Day-to-day I’m a sour, saggy guy, so perking up for first dates is a full cardio workout. First dates demand even more pizzazz than job interviews. You can't be a grouchy vegetable and expect another shot. This puts overwhelming pressure on a killjoy like me. Normally, if I smile more than five times in an evening, I have to go home and ice my cheeks.
When my date entered the bar, I couldn't keep from blurt laughing. I knew I was going to like her. I think I even muttered, “Not gonna go well.”
But it did go well, and I wound up liking her even more than I expected to. I could have spoken to her all night. And for my part, I was absolutely on fire. No crabbiness, no ill-timed sighs. Somehow I kept matching her crackling energy.
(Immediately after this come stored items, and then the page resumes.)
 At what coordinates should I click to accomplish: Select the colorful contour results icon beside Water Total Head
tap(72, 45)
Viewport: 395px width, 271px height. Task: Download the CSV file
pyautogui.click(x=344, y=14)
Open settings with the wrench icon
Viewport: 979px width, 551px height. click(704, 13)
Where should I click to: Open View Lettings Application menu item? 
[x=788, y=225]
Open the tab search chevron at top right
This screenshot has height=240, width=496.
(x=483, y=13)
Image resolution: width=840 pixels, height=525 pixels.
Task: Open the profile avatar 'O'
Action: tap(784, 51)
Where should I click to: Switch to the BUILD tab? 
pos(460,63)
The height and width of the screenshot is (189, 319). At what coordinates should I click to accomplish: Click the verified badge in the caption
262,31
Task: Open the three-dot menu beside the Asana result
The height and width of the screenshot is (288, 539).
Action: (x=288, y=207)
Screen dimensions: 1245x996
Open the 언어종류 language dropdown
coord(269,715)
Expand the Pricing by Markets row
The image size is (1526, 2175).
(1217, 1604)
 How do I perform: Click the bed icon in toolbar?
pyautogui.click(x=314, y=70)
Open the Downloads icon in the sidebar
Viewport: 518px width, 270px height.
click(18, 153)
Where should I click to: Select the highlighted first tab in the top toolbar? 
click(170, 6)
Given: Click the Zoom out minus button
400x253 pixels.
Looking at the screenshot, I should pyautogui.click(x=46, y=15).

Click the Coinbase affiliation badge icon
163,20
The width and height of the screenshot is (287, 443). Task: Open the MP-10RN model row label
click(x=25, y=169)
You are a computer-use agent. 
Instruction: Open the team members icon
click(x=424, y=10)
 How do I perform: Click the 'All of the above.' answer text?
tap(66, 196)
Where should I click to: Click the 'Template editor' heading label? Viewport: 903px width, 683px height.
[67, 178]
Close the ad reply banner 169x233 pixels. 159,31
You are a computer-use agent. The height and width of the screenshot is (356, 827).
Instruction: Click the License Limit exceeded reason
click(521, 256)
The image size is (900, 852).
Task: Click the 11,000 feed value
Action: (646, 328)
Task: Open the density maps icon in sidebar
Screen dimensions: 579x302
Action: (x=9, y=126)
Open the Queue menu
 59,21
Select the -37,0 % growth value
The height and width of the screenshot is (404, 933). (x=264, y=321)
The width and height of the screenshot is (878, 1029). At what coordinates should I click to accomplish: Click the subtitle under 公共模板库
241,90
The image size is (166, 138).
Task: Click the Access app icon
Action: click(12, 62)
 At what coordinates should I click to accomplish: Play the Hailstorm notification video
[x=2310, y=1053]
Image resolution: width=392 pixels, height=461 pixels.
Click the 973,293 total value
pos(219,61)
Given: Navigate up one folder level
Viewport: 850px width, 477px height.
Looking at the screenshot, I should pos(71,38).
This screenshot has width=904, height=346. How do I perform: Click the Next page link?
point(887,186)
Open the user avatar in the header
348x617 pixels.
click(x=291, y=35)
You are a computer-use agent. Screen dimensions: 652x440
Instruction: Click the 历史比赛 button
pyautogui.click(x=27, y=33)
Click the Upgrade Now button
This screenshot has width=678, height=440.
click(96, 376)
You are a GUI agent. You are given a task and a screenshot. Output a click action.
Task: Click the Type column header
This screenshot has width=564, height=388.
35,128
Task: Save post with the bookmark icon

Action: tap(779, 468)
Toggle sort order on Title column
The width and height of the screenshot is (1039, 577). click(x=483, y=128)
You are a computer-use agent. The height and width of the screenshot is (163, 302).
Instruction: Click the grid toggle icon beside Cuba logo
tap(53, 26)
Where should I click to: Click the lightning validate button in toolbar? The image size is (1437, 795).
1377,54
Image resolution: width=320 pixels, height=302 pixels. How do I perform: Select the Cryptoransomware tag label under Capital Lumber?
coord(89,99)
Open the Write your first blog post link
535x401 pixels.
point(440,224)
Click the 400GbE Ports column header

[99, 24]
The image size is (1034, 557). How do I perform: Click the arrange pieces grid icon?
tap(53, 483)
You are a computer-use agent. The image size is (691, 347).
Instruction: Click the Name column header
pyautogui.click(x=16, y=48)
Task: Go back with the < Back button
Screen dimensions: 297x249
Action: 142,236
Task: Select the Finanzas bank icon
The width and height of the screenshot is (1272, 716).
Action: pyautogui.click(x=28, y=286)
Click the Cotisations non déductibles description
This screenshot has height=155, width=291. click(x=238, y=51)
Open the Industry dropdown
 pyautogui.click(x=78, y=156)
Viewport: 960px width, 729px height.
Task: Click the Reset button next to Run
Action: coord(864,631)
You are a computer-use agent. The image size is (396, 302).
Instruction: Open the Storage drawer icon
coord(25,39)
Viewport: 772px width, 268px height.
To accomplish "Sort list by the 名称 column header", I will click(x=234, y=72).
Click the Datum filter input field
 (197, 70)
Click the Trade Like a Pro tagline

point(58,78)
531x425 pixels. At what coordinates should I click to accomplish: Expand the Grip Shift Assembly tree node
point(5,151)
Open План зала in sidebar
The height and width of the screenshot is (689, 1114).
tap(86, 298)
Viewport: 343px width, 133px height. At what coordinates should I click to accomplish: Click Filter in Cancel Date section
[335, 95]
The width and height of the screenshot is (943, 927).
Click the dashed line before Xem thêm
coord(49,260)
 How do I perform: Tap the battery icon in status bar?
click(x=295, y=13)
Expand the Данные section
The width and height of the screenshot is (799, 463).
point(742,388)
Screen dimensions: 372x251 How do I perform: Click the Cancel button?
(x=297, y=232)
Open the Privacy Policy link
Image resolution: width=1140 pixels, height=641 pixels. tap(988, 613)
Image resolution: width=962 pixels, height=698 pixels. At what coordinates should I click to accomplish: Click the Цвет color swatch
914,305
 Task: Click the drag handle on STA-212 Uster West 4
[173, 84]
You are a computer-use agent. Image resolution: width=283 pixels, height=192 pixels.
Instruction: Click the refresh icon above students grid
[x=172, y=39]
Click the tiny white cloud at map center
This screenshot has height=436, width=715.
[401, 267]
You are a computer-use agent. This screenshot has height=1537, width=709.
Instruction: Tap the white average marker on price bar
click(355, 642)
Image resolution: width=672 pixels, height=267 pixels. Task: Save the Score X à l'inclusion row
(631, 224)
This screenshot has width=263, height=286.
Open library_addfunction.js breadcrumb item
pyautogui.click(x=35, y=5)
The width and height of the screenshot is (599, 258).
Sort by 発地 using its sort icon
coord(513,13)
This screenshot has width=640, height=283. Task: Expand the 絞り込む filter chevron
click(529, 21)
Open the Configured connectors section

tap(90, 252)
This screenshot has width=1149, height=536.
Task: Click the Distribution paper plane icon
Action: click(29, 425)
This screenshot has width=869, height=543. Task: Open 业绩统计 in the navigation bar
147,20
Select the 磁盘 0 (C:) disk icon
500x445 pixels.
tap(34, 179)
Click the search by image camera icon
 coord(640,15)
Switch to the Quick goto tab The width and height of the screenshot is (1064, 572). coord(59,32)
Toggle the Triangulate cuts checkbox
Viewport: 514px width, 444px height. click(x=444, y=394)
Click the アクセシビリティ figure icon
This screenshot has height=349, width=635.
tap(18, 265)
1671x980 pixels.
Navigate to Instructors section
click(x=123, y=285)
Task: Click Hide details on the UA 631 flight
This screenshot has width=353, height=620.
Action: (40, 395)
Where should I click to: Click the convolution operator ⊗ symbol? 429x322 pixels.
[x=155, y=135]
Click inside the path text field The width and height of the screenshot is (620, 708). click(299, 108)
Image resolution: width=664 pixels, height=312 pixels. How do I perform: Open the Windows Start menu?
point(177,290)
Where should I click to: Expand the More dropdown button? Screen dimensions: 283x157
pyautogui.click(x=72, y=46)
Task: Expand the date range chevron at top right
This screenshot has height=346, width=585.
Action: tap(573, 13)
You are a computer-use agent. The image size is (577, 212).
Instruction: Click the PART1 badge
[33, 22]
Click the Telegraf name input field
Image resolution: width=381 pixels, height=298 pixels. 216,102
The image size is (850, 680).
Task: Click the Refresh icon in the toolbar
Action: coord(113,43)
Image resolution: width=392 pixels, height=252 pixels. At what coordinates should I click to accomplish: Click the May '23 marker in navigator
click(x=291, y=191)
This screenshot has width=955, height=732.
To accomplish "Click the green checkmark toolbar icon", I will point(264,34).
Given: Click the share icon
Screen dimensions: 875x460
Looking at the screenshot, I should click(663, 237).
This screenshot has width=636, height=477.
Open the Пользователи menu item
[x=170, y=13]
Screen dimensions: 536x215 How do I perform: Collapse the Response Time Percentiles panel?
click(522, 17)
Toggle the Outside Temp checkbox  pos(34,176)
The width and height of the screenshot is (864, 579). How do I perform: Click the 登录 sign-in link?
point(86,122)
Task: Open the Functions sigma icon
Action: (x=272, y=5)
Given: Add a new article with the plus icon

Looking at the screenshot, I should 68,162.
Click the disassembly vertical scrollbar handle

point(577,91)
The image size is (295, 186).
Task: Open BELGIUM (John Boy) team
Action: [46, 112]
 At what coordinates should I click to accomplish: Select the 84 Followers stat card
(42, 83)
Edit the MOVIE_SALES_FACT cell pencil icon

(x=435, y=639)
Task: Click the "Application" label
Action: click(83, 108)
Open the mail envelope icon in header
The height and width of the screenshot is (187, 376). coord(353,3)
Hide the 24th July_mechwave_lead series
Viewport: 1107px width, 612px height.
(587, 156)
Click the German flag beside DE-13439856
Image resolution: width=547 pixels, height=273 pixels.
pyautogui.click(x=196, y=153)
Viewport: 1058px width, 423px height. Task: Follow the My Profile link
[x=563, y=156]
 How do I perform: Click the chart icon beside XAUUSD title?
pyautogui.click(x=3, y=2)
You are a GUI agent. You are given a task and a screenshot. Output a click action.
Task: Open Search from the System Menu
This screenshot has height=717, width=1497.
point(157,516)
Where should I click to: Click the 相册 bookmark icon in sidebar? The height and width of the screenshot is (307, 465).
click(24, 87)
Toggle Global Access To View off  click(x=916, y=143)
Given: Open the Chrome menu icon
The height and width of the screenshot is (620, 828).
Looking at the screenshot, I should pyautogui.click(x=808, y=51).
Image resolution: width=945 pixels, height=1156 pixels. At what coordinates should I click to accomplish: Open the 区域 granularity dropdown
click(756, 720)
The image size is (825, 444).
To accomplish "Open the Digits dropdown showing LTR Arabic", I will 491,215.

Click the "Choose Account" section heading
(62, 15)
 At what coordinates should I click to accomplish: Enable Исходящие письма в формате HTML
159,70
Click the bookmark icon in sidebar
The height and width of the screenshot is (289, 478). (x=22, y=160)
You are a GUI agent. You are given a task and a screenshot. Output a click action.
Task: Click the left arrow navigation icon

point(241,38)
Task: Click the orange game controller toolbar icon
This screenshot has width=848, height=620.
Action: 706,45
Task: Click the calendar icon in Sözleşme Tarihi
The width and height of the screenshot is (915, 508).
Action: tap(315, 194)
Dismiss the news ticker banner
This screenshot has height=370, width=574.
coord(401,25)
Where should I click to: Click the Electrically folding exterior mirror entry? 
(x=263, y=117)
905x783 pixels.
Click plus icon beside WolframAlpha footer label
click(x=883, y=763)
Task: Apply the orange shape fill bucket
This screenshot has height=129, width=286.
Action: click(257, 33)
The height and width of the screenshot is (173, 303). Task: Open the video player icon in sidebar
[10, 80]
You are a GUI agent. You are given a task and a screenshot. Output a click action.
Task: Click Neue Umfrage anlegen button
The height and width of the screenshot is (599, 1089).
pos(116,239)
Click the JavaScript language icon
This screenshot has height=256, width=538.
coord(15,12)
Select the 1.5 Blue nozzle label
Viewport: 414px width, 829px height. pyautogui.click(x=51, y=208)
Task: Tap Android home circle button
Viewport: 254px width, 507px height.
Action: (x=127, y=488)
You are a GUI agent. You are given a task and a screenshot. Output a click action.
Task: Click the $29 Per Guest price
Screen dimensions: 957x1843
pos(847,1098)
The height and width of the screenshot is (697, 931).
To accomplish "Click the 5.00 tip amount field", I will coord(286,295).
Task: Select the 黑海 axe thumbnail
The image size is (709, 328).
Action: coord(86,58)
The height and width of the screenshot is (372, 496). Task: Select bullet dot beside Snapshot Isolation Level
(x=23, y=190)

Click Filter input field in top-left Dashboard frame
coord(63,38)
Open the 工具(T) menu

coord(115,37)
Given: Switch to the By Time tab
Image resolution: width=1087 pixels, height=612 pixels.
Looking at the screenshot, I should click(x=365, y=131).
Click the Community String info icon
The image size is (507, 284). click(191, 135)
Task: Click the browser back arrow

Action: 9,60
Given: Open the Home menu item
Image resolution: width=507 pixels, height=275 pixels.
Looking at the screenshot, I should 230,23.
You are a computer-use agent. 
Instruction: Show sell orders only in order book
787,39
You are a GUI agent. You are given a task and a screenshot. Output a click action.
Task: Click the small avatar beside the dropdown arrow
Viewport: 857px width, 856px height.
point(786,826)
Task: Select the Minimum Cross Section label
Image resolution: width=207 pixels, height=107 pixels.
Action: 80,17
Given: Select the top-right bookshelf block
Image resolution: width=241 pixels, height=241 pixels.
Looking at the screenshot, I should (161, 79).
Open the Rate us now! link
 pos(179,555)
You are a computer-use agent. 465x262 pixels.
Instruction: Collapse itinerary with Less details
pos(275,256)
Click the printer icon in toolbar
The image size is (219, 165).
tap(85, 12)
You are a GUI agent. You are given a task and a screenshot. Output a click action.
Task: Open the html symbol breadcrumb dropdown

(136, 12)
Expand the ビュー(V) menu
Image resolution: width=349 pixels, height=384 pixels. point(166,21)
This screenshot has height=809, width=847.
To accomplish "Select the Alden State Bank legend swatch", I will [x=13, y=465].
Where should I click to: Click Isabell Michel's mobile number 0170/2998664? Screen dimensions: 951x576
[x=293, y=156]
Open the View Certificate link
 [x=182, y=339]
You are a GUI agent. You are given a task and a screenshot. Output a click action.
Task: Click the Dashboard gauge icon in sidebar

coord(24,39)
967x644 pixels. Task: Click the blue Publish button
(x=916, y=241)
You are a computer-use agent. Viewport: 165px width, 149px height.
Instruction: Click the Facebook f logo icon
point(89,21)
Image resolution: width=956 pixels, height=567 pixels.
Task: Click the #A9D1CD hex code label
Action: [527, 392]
I was fighting above my weight class, but I never clinched. I was like Billy Conn in his first 12 rounds against Joe Louis.
When we said goodnight, my first thought was, "That is as well as I will ever be able to sell myself. If that wasn’t enough, it just ain't gonna happen.”
Of course it wasn’t enough. She didn’t buy what I was selling. Not even the unusually upbeat and spicy version of me she was treated to was sufficiently intoxicating.
If I were younger, I could reassure myself by saying: "At least I know I gave it my best." Too bad I'm old enough to know better. It is far more comforting to fail when you didn't rise to the occasion, because then you have this trusty excuse: "If only I'd given it my best...it would have worked out."
When you deliver the goods and still flop, you are forced to endure the cruel fact that your best still wasn't good enough.
Another youthful rationalization is the classic line: "Hey, it's a learning experience!" Sorry, but after a while your failures stop bringing you new wisdom. No one ever erred their way into Mensa. “You mean I made exactly the wrong decision yet again? Cool, now I can take that job teaching particle physics.”
At some point you need some victories to round out your knowledge base.
Just as nothing succeeds like success, nothing fails like failure. Eventually compound interest takes over and every little misfire wounds you down to your marrow.
I have no further need for “learning experiences.” I have learned quite enough from failure. I have fallen on my face more times than a drunken kangaroo. I need some wins, because I am all out of rationalization juice.
I'm still here though, so I must have rationalized it somehow, right? Would you like to read that rationalization? You just did.